I love context, so when games sacrifice it for artistic direction, it bugs the shit out of me.

Picture_002
May 15, 2011

While I agree with much of what Jonathan has to say, I don't think the point of the article was do away with silent protagonists. I believe it was to get people to rethink the push some members of the gaming community have that somehow tradtional storytelling techniques hold back gaming storytelling, aridiculous assertion, that I've seen quite a bit here and elsewhere as well. See quote: 

"There is room for talky and room for silent. There is room for cutscenes and room for environmental storytelling. Stop talking about what is a more pure form of storytelling for a game and start talking about what works best for each individual game."

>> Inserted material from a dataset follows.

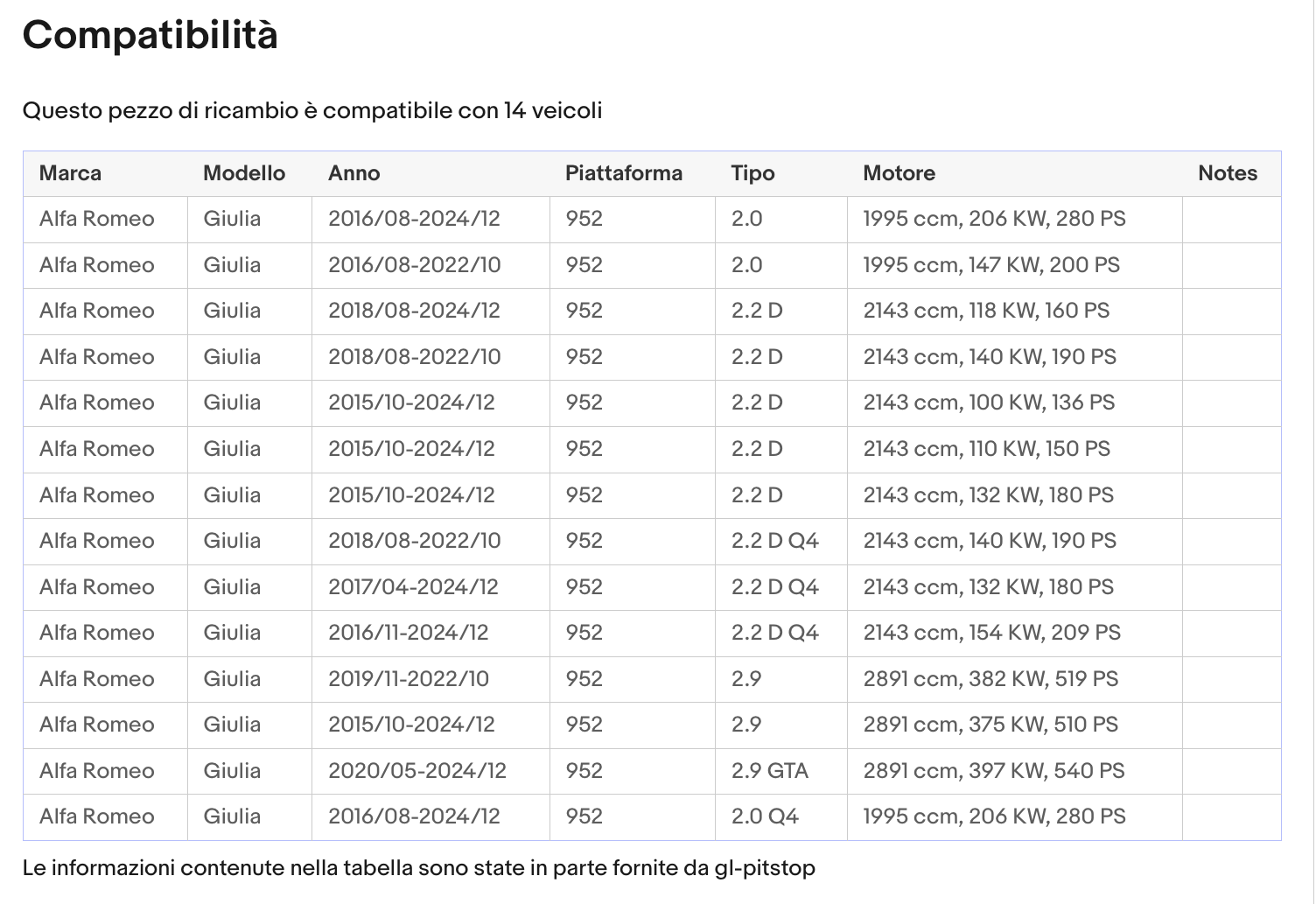Click the Motore column header

(900, 173)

Advocating using all of the tools in the toolbox doesn't mean throwing some of the truly unique new things. It just means using what's most effective for the purposes of what the storyteller is trying to do. Silent protagonists, and audio logs and one's own personal desire not to have some dissonace from the controlled avatar just don't cut it in in particular games or in particular situations. Dissonance isn't inherently bad and one is not to like all things about every protagonist. There'a huge leap between individually not relating to everything about a character or work and it being objectively bad that a lot of people can't wrap their heads around as, speaking very cynically, many people are mentally incapable of accepting an audience larger and more diverse than their individual person. 

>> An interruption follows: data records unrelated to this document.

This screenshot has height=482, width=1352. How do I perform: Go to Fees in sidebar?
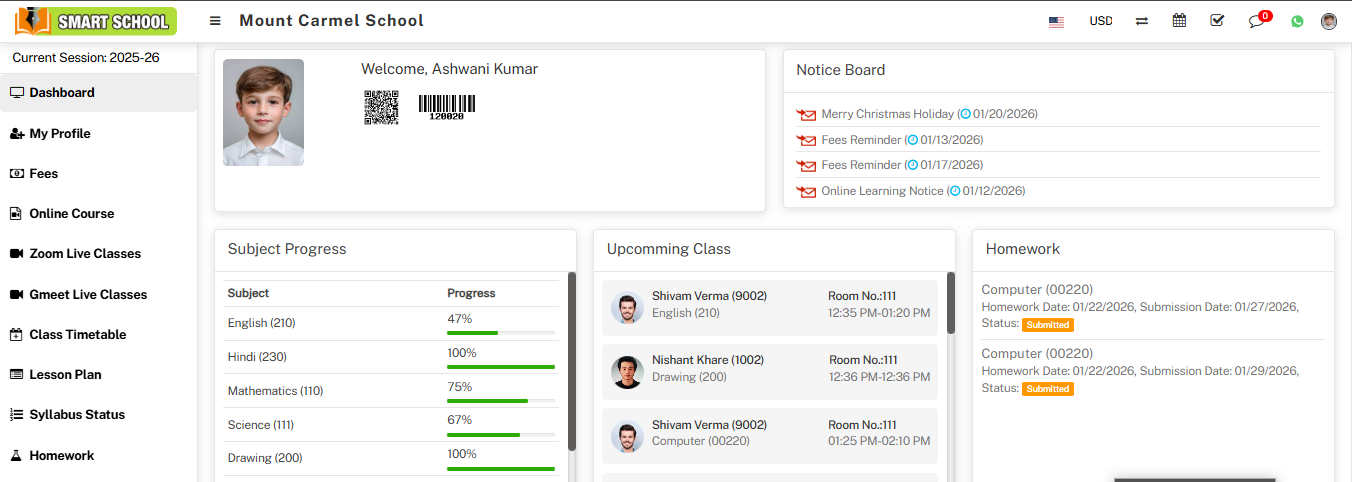pos(43,173)
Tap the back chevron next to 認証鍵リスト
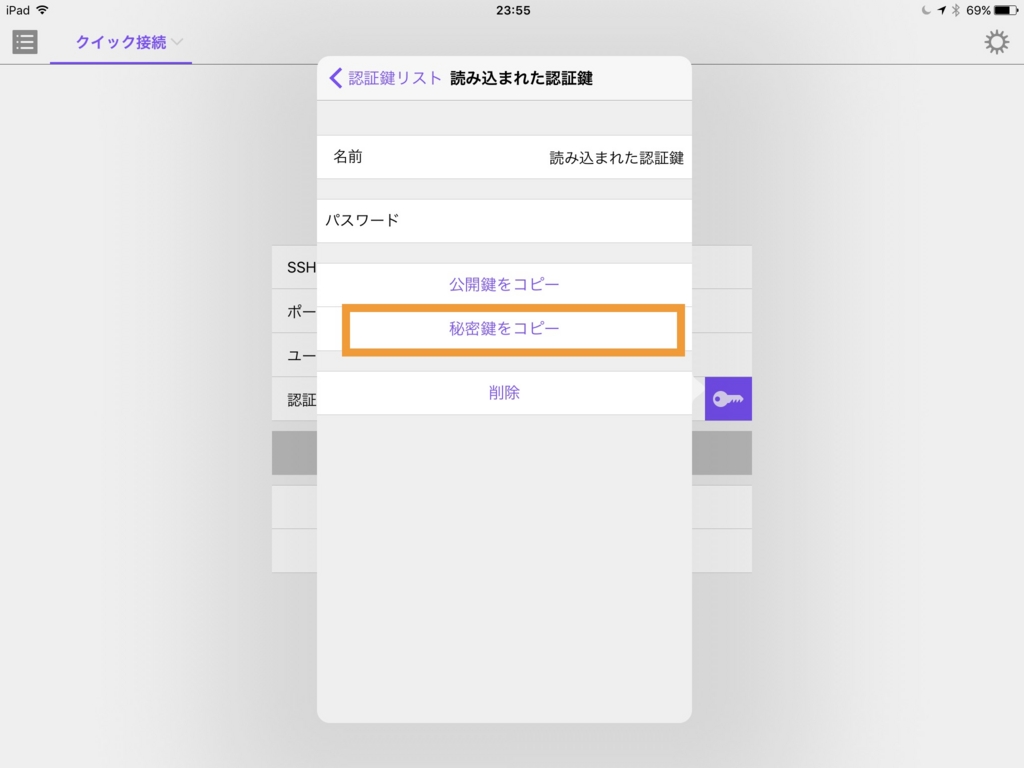This screenshot has height=768, width=1024. coord(336,77)
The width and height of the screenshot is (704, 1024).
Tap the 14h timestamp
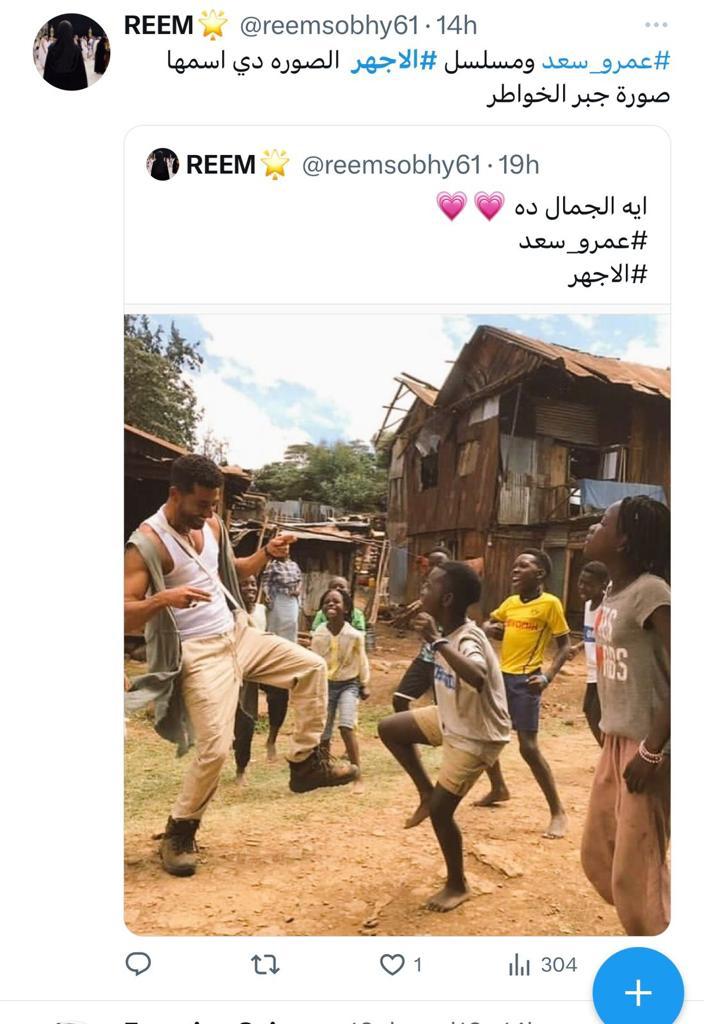456,25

And I were to somehow warp myself into the mind of someone that actually somehow feels they are embodying the character of a silent character and somehow more immersed, what happens if a game requires me to do something I don't want to do? Wouldn't it be in theory be more off-putting to have a character do something I wouldn't want to when it is an empty shell for me to assume myself in rather than an established character for which it might make sense? Setting aside the people that objected to it for moral reasons beyond how it was delivered, wouldn't "No Russian" in Modern Warfare 2 have gone down just a little easier for some if the player avatar had an established personality and voice that had fully-accepted what had to be done or was pulled out of the first person camera for a cut-scene? By most accounts I read, going through it in the very style only games can offer was one of the reasons people resented Infinity Ward for that scene. For as much crap critics gave Infinity Ward for using a cheap "out" allowing the scene to be skipped, an out seemed exactly what many people wanted. I wouldn't have changed "No Russian" at all but then I don't have it in my head that I am somehow my character and need to be 100% in sync with it at all times

I understand there's a almost an obligatory self-servingness to the gamer audience that maybe sports audiences are the only remotely close comparison to because of the shared desires of  winning, but the change in nature of the medium doesn't throw out thousands of years of history and I assure history shows me most stories would never be told because what I would do would end them early in the first act. Frankly, Hemmingway, Steinbeck, Kubrick nor any other storyteller could care less about telling my story or any other random person's story anyway; they were teling their character's story. I don't see that somehow changing with video games nor needing to change. Even with RPGs I play giving the illusion of player choice I'm never not aware I'm still operating within the confines of the story of a Bioware or Obsidian character.

The solution to better storytelling is not to use one technique mostly for the misguided purposes of just using the technology and another sparingly because it's roots are from elsewhere. It's to use everythng a storyteller does use with purpose. This false dichotomy of storytelling styles and what benefits the industry more that goes on is nothing more than personal preference masquerading as inarguable truth. What benefits the industry is good, profitable games and, where applicable, good stories to enhance them. And I don't care how a good story is delivered to me so long as it's a good one.

Redeye
May 15, 2011

Hear hear. Thanks much for helping clarify my argument. Everything you said matches up pretty durn well with my intent.